Final Cause Analysis

In the final analysis, it turns out that we were running into a form of stack corruption, albeit not the one we originally thought we were. The IO_STATUS_BLOCK that is handed into ZwWriteFile is used by the underlying file system driver to save the status of the write operation. The IO_STATUS_BLOCK handed in by the code above was on the stack. Once this function returns, this stack location is no longer valid. The stack location will eventually get reused by the next function call that extends this far down the stack. It turns out that the IoCompletion routine of the file system driver was writing its final status onto the stack at a location that was now being used for something else (in this case, an In-Stack Queued SpinLock). This corrupted the stack and caused the bugcheck. Once you figure out what is happening, it makes so much sense.

Conclusion

Well, at least we now know what is going on. While implementing a new feature that pre-allocated cache space for a virtual application, we triggered a situation where, under certain conditions, the file extension request could not be finished synchronously and was being pended. The code in question was not ready to handle this situation. So, it ended up assuming that the operation was complete and went back to sleep. When the IoCompletion routine was later triggered for the request, it attempted to write the status of the write operation onto a stack location that was no longer valid, causing stack corruption.

The solution to the fix was easy. All we had to do was call the same write function that we use everywhere else in our code. This was sufficient to prevent the situation from occurring. The one nagging issue was why we didn’t see this issue on other test systems and why customers were able to catch it so quickly.

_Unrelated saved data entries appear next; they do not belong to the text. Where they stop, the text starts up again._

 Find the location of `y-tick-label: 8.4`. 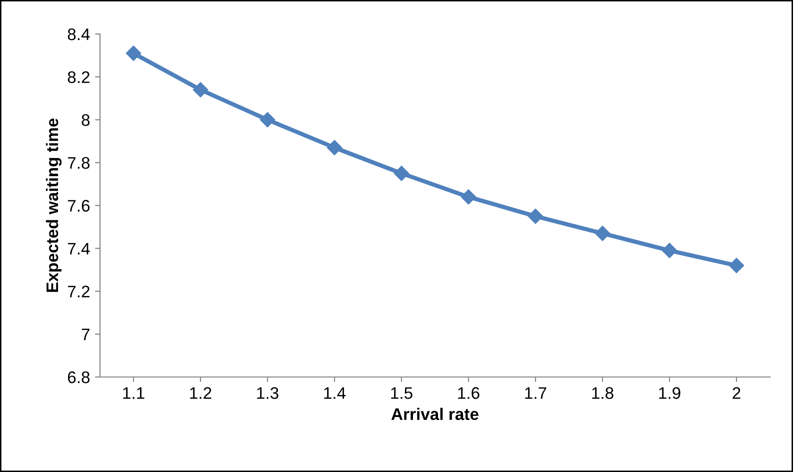

y-tick-label: 8.4 is located at coordinates (79, 34). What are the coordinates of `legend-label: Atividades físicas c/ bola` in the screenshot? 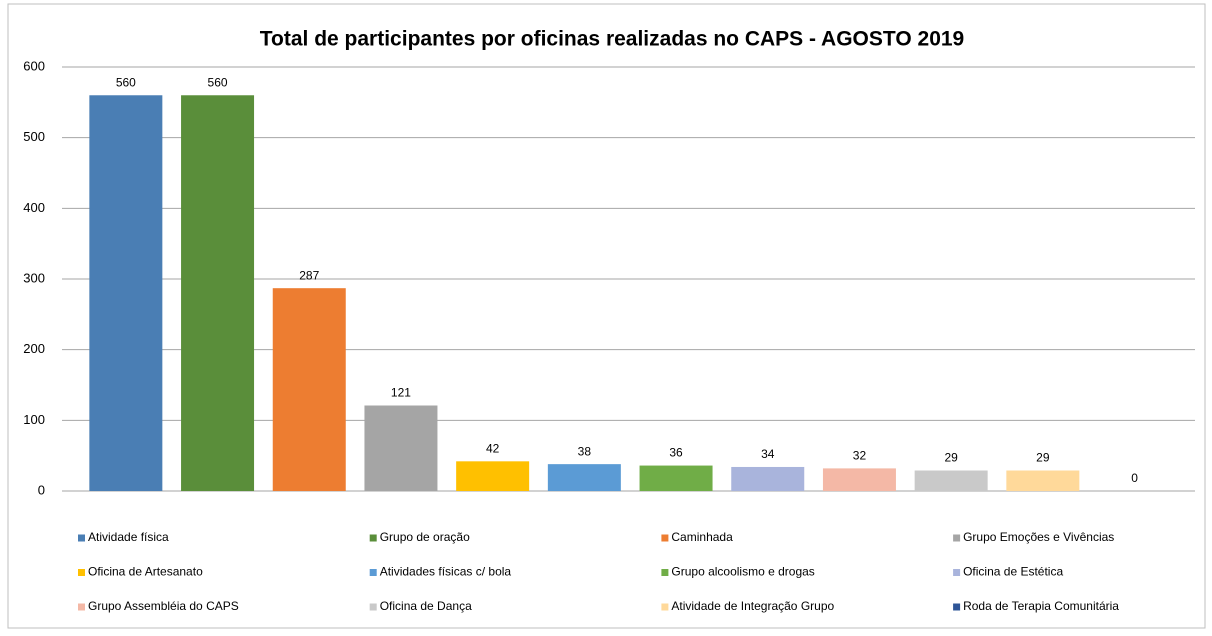 It's located at (446, 572). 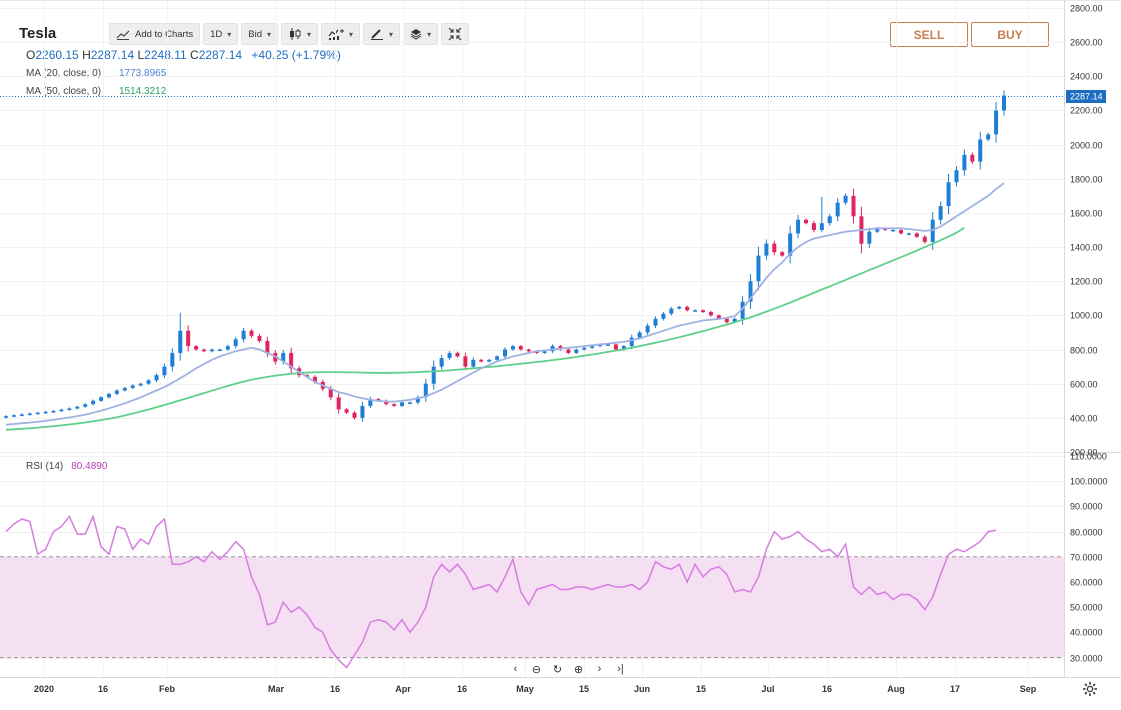 I want to click on price-tick-label: 1800.00, so click(x=1086, y=180).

After a little more digging, we believe we discovered why the two almost-identical systems had such different behavior. It turns out that the system that experienced the issue had a hard drive that was highly fragmented. The system that could not reproduce the issue had very little fragmentation. So, our hypothesis is that NTFS was able to complete the call synchronously if it could find a single range to handle the extension. If the drive was highly fragmented, the request would take a long time and would end up getting pended. This may also explain why we did not see this on Vista machines, since Vista automatically defrags the hard drive on a regular basis.

Lessons Learned

I think the biggest lesson to be gained from this experience is that, when using the NTAPI to write to files in kernel mode, you either need to specify one of the FILE_SYNCHRONOUS_IO_* flags when creating / opening the file or you need to pass in an Event object and handle the case where file operations return STATUS_PENDING. Doing neither of these leads to disaster (and long nights).